╭──

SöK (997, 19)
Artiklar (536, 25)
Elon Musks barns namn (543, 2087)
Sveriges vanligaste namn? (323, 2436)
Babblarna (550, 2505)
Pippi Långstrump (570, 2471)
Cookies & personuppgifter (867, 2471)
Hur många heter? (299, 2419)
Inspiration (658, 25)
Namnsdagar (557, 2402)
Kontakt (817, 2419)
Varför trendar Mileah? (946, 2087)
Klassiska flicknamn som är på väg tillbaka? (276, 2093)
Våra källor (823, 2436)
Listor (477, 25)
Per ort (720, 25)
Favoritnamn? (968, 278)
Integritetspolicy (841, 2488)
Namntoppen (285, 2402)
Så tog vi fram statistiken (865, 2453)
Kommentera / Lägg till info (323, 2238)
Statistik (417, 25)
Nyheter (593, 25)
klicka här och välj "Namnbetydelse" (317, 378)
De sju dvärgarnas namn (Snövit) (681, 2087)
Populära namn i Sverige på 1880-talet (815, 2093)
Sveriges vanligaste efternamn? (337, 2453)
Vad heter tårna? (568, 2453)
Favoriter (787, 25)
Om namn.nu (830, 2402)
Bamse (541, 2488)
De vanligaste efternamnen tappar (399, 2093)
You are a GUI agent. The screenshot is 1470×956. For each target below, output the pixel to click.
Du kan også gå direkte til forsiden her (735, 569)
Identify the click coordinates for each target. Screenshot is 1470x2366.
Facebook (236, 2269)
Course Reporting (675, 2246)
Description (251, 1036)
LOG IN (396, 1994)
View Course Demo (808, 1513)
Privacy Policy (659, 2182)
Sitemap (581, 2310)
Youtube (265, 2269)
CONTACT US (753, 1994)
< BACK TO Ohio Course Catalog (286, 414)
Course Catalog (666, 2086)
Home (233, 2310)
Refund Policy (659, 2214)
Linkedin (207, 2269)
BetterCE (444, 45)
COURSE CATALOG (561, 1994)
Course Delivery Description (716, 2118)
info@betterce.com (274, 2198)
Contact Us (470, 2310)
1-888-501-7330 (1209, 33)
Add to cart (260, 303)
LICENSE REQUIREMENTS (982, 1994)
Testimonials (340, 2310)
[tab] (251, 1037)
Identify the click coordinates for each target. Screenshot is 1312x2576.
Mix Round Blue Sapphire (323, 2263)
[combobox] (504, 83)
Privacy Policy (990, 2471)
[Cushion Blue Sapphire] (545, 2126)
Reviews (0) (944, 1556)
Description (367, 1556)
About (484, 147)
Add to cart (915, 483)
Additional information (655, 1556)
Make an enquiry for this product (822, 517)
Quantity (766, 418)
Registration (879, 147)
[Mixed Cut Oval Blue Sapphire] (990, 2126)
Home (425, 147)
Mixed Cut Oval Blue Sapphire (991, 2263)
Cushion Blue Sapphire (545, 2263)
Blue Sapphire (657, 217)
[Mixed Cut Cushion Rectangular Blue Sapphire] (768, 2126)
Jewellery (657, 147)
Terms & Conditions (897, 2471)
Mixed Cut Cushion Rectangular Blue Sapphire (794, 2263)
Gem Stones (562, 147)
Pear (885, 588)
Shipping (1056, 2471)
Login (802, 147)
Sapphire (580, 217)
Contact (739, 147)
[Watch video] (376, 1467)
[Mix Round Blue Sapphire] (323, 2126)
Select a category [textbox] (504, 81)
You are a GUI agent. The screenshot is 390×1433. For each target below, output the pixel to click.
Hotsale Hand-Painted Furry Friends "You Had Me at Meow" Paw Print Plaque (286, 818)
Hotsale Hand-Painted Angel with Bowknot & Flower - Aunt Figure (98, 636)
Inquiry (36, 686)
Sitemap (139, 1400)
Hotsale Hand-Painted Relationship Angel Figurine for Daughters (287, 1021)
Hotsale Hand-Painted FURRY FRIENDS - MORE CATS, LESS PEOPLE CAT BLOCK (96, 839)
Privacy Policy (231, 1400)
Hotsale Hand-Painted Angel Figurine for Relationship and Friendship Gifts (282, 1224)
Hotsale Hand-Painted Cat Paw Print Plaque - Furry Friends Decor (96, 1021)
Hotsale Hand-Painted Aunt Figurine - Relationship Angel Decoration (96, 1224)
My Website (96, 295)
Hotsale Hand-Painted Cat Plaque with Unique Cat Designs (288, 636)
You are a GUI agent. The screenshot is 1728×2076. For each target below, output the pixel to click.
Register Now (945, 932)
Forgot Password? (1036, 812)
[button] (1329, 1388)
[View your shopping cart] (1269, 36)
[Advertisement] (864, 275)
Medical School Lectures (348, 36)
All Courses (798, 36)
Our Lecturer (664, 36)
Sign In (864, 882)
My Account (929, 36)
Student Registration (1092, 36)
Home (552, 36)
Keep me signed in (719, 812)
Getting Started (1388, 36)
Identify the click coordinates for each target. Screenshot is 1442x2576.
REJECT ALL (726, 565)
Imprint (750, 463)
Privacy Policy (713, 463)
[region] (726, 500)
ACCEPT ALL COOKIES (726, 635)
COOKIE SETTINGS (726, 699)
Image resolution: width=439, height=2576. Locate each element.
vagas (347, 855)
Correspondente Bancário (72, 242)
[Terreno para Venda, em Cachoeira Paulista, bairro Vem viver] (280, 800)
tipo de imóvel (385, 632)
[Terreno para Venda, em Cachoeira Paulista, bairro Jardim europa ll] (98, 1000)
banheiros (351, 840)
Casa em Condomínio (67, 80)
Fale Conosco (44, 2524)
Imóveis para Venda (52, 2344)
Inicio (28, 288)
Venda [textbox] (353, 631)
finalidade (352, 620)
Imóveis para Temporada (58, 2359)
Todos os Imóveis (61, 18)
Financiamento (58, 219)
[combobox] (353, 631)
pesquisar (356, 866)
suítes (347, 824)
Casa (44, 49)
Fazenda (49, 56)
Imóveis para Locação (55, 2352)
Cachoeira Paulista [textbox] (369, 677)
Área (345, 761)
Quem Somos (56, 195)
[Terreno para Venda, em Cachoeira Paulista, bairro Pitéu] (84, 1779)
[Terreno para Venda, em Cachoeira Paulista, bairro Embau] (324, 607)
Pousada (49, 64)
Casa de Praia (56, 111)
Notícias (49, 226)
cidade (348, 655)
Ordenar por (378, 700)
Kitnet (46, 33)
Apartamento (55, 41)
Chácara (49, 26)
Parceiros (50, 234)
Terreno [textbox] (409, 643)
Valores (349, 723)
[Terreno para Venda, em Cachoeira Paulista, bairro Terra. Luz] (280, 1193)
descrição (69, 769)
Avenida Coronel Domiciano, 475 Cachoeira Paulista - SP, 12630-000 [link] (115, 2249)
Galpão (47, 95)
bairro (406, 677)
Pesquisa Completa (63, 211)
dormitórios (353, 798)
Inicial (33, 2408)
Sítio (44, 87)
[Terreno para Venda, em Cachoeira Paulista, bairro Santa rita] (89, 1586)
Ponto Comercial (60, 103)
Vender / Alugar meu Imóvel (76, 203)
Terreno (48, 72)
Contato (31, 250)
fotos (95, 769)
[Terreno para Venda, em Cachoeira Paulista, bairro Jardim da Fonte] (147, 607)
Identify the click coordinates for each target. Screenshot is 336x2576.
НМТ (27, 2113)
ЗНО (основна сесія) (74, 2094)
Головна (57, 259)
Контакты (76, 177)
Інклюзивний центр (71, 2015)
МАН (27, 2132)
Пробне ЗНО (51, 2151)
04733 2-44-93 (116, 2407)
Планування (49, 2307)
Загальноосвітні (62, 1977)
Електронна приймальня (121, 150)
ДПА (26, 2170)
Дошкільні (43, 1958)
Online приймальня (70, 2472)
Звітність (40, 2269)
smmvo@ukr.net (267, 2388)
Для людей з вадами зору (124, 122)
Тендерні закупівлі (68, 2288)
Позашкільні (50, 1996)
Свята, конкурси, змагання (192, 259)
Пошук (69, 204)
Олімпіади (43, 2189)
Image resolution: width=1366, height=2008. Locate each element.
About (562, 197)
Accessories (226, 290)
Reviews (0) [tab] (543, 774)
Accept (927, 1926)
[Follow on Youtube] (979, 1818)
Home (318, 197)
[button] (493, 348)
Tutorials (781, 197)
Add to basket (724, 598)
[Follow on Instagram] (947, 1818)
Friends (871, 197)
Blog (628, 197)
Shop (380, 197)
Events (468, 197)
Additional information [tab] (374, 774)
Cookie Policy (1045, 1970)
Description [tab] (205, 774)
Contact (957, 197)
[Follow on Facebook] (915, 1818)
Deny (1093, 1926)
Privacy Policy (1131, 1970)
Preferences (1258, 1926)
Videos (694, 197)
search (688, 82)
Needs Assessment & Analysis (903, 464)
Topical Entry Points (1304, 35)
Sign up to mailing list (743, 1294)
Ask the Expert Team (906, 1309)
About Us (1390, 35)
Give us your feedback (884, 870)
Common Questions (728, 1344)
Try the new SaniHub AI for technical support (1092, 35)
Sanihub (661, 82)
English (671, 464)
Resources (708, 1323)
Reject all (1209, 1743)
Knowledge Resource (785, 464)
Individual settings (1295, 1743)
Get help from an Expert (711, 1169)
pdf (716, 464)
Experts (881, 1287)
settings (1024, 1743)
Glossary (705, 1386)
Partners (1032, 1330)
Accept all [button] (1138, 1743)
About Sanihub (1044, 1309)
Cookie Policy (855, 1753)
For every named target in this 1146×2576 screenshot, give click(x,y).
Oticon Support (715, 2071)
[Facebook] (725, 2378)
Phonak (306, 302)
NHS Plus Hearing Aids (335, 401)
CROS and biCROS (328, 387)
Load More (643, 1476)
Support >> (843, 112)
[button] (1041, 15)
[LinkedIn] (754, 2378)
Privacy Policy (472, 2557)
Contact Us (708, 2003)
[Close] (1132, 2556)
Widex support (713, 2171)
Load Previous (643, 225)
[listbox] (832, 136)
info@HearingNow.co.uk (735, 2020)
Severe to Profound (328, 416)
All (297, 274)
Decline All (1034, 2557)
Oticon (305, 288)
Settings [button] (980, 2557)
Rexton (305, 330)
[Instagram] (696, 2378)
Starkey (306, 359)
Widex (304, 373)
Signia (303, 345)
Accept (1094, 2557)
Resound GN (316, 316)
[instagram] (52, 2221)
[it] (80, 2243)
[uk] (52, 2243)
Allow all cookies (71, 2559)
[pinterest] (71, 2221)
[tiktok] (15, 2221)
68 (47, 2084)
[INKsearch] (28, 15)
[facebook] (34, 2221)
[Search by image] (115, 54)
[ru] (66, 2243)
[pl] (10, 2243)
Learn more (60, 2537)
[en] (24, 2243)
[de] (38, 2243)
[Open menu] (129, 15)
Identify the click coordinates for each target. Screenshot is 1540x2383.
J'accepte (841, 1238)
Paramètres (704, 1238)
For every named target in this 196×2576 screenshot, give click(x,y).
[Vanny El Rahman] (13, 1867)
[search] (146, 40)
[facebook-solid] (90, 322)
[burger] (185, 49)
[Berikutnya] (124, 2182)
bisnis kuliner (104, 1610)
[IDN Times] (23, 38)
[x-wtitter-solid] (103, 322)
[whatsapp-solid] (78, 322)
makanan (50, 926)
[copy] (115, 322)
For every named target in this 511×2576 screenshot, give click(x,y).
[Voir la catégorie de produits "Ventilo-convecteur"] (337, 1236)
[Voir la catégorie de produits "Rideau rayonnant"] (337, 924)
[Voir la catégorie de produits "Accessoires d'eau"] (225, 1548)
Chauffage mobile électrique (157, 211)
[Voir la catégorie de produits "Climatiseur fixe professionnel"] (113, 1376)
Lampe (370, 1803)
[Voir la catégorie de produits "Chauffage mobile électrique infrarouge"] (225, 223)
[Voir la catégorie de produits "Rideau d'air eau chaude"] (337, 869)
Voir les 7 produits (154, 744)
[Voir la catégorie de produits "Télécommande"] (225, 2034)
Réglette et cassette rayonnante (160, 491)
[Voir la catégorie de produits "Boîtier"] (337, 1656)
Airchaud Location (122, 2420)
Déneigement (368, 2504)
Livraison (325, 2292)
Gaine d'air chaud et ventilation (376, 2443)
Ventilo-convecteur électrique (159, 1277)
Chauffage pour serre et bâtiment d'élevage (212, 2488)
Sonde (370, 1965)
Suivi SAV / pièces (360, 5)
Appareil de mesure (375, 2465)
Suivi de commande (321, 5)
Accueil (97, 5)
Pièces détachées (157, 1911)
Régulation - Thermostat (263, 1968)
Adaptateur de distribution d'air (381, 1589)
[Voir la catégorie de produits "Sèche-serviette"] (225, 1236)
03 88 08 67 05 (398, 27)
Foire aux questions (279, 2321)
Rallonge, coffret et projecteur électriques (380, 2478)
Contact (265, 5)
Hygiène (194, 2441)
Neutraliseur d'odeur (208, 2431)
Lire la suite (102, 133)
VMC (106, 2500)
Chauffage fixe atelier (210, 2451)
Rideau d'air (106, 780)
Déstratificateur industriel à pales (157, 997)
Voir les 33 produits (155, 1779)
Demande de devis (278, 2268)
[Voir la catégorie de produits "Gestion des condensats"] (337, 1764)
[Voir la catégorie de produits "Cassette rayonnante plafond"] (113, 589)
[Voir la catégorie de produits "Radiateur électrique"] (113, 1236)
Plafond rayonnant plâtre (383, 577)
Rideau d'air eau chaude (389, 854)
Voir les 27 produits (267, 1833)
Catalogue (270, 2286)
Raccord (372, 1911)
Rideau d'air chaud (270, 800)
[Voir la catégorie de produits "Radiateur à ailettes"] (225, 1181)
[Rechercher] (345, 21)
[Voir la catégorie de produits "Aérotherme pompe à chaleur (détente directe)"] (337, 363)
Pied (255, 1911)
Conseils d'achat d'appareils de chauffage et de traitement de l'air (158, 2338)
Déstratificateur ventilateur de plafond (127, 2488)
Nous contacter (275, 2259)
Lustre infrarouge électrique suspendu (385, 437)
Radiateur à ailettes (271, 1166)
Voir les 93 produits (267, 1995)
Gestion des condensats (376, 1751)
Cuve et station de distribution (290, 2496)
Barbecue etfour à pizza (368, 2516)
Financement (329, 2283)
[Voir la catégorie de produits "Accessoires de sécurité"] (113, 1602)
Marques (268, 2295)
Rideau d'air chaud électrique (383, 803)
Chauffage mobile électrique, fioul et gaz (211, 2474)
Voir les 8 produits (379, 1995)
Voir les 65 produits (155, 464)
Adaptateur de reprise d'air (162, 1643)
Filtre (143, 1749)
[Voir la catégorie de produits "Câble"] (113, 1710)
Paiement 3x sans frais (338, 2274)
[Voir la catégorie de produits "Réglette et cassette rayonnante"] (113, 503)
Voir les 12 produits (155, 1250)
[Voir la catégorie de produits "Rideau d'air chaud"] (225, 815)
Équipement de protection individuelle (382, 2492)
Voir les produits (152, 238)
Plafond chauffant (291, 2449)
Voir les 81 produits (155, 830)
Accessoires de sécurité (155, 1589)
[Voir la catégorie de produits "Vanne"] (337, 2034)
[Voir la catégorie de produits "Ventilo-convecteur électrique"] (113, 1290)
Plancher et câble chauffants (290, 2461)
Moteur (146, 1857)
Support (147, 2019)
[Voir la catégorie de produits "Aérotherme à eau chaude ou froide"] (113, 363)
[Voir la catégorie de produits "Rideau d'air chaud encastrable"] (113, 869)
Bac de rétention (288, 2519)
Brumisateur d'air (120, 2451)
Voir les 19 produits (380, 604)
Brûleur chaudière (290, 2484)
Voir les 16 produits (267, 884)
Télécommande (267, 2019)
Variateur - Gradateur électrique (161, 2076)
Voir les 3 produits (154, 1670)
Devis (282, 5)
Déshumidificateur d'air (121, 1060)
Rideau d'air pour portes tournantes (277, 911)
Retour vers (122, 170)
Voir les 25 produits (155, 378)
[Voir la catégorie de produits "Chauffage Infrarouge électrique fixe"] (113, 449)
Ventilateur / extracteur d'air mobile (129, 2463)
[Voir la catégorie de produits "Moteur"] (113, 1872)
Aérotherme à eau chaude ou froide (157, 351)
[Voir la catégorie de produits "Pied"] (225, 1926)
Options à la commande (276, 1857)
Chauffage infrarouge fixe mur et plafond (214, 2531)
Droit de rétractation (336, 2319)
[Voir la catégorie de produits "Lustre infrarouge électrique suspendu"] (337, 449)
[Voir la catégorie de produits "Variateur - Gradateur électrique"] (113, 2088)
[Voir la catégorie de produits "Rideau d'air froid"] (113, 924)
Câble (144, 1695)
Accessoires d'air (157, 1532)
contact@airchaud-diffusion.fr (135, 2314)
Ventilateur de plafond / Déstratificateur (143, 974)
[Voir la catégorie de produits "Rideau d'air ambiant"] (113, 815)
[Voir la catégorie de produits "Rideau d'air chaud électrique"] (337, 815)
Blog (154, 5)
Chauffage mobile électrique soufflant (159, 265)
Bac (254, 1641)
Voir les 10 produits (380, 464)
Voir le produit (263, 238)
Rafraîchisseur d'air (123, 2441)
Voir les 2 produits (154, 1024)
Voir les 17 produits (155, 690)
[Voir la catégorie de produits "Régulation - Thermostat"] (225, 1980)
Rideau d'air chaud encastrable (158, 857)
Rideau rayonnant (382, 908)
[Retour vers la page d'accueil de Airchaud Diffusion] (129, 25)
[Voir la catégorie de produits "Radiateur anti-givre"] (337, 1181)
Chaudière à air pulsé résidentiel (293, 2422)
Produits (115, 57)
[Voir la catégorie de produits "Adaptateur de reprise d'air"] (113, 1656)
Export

╰──

● YOUR TASK
Among the records above, repeat exactly the line with "Voir les 2 produits (154, 1024)", the line with "[Retour vers la", and every line in between, and only those.

● SOLUTION TO THIS EXERCISE
Voir les 2 produits (154, 1024)
Voir les 17 produits (155, 690)
[Voir la catégorie de produits "Régulation - Thermostat"] (225, 1980)
Rideau d'air chaud encastrable (158, 857)
Rideau rayonnant (382, 908)
[Retour vers la page d'accueil de Airchaud Diffusion] (129, 25)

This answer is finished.